● **Texte à lire**:
------------------------------------

Les députés et les sénateurs ont voté favorablement le 4 mars 2024 pour le projet de loi constitutionnelle relatif à l'interruption volontaire de grossesse (ci-après IVG) et qui avait été présenté lors du Conseil des ministres en date du 12 décembre 2023. Revenons sur l'inscription de cette liberté au sein de la norme suprême française. Décryptage.

La constitutionnalisation de l'IVG

Credit Photo : Senat

Une demande d’inscription dans la Constitution initiée dès 2022

Souvenez-vous, cette volonté d’inscrire la liberté de recourir à l’IVG dans la Constitution remonte à 2022 lorsque, de l’autre côté de l’Atlantique, la Cour suprême des Etats-Unis avait décidé de procéder à un revirement de jurisprudence en renversant l’arrêt Roe vs. Wade qui datait de 1973 et qui déterminait le cadre légal américain de l’avortement. Pour appuyer cette nécessité de modifier la Constitution en y inscrivant cette nouvelle disposition, il était question pour les députés de La France Insoumise de contrecarrer la potentialité d’un danger face à ce qu’ils considèrent comme « des velléités de revenir sur ce droit fondamental » comme tel était et continue d’être le cas chez certains de nos voisins européens. Les sénateurs, pour leur part, ne considéraient pas que ce droit était remis en cause en France.

La volonté gouvernementale de trouver un nécessaire équilibre entre les positions des deux chambres du Parlement

A la lecture de l’exposé des motifs, il est précisé par le Gouvernement que ce texte, comportant un unique article, et ayant été validé en première lecture par 493 voix pour, 30 contre, doit permettre la consécration de ce recours à l’IVG dans la Constitution, et donc au sommet de la hiérarchie des normes, « prémunissant ainsi [la France] contre toute remise en cause. » Le Ministre de la justice, Eric Dupond-Moretti, a d’ailleurs considéré sur X que « l’Assemblée nationale est au RDV de l’Histoire des femmes. »

La rédaction de ce texte comprend en outre une réelle volonté du Gouvernement de trouver un nécessaire équilibre entre des positions bien différentes entre les deux chambres du Parlement. Il s’agit de la consécration d’une liberté qui se comprend et se justifie à l’aune des dispositions mais aussi de l’esprit de la loi Veil du 17 janvier 1975. Bien que l’IVG soit amenée à être constitutionnalisée, il n’en demeure pas moins que le rôle propre du Parlement continuera d’être plein et entier en ce qu’il lui revient d’établir « [les] conditions dans lesquelles s’exerce cette liberté ». Ce qui change réside dans le fait que cette liberté est garantie, fondée par le texte constitutionnel suprême. La liberté de recourir à l’IVG sera par voie de conséquence protégée de manière juridique par le Conseil constitutionnel s’il est saisi, aussi bien dans le cadre d’un contrôle a priori (lorsqu’une loi vient d’être votée) ou a posteriori (et donc par la voie de la question prioritaire de constitutionnalité).

------------------------------------

● **Entrées fournies**:

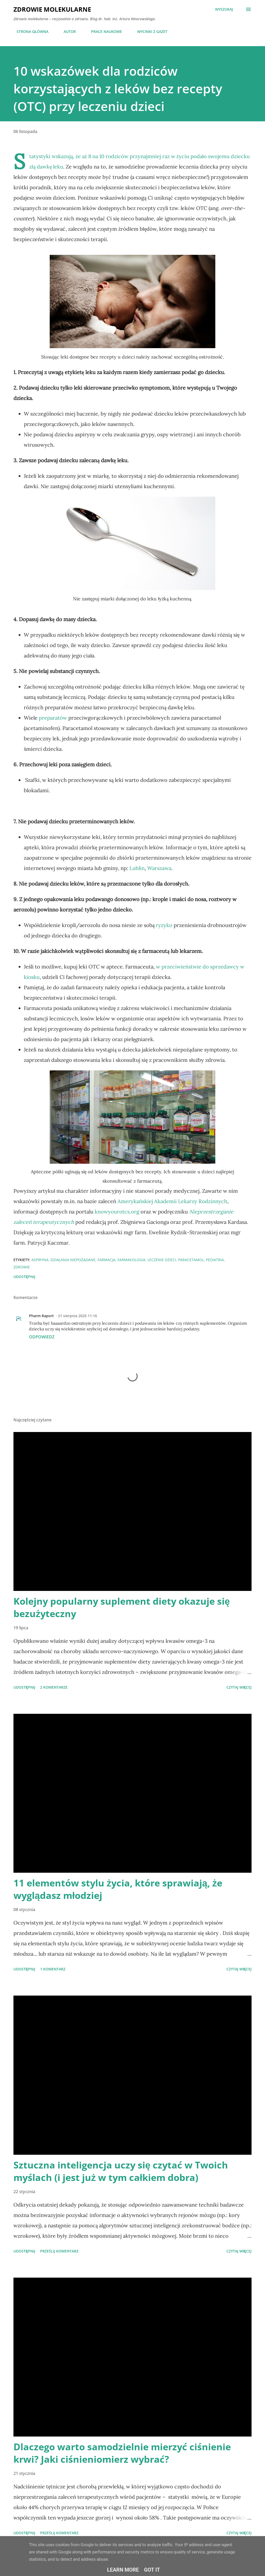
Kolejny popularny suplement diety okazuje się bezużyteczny (121, 1607)
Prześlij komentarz (59, 2251)
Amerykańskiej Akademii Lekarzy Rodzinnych (172, 1201)
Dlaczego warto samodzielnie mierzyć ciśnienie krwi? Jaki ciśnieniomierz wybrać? (122, 2453)
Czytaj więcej (239, 1687)
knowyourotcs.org (117, 1211)
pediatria (215, 1259)
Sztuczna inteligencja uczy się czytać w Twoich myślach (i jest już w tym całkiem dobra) (120, 2171)
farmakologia (131, 1259)
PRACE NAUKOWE (103, 31)
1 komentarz (52, 1969)
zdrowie (21, 1267)
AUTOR (67, 31)
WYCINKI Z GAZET (149, 31)
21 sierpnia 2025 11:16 (77, 1315)
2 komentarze (54, 1687)
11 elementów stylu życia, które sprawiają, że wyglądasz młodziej (117, 1889)
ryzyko (164, 925)
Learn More (123, 2570)
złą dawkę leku (46, 166)
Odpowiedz (41, 1337)
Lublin (137, 868)
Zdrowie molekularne (52, 9)
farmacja (106, 1259)
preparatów (53, 717)
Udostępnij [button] (24, 1276)
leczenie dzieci (162, 1259)
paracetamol (191, 1259)
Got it (152, 2570)
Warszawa (159, 868)
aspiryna (39, 1259)
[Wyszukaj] (224, 9)
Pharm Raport (41, 1315)
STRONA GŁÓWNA (29, 31)
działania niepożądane (72, 1259)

------------------------------------

● **Travail demandé**: Pouvez-vous poursuivre le texte sur l'inscription de l'IVG dans la Constitution en reprenant juste après sa dernière phrase ?

● **Résultat attendu**:
Des menaces bien réelles contre la possibilité de recourir à une IVG ?

L’existence de telles menaces possiblement apportées à l’encontre de l’IVG a été le cœur de nombreux débats. Cette existence ne fait absolument pas consensus parmi les membres du Parlement.

Par exemple la députée RN du Gard, Pascale Bordes, a déclaré lors de la séance du 30 janvier qu’« aucun parti politique représenté au Parlement » ne souhaite plus remettre en cause ce droit, celle-ci n’ayant pas participé au vote à l’Assemblée nationale. Elle poursuit en précisant que cette « liberté de la femme d’avorter est pleinement protégée par la loi défendue par Simone Veil » il y a de cela presque cinquante ans.


Ces déclarations peuvent cependant prêter le flan à la critique, et, c’est bien en ce sens que la Sarah Tanzilli, députée Renaissance du Rhône, a précisé qu’« une simple loi ordinaire » serait purement et simplement en mesure de mettre un terme à cet édifice juridique « qu’une succession de lois a créé en un demi-siècle. »
Par voie de conséquence, il est nécessaire de comprendre que l’arrivée au pouvoir d’un parti réactionnaire ne peut pas être écartée de manière certaine en France : or ces partis réactionnaires lorsqu’ils accèdent au pouvoir font, le plus souvent, du droit à l’avortement une cible toute privilégiée. Elle prend par ailleurs les exemples de la Hongrie ou encore de l’Italie qui, bien qu’il s’agisse de démocraties, ont pu voir des politiques visant à mettre à mal ce droit à l’interruption volontaire de grossesse.

Se pose finalement la question de savoir quelle est la situation chez nos voisins européens ?

Qu’en est-il enfin de la situation chez nos voisins européens quant au délai légal ?

En mars 2022, le législateur français avait décidé de modifier les règles en matière de délai légal afin de pouvoir valablement recourir à une IGV. Ainsi, ce délai était passé de 12 à 14 semaines. Par cette décision, le législateur a positionné la France parmi les Etats européens qui proposent un délai légal relativement allongé comme en Espagne, la moyenne européenne (voire un peu plus de la moitié de ces Etats en réalité) étant fixée à 12 semaines (tel est le cas en Italie, en Roumanie ou encore en Allemagne).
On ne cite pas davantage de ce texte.